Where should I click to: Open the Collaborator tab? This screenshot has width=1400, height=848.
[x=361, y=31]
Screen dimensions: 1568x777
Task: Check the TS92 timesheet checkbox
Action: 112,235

.....

_ASSIGNMENT_: Reproduce the entries above in full, precisely as written.

_WRITTEN REPLY_:
Where should I click to: Open the Collaborator tab? This screenshot has width=1400, height=848.
[x=361, y=31]
Screen dimensions: 1568x777
Task: Check the TS92 timesheet checkbox
Action: 112,235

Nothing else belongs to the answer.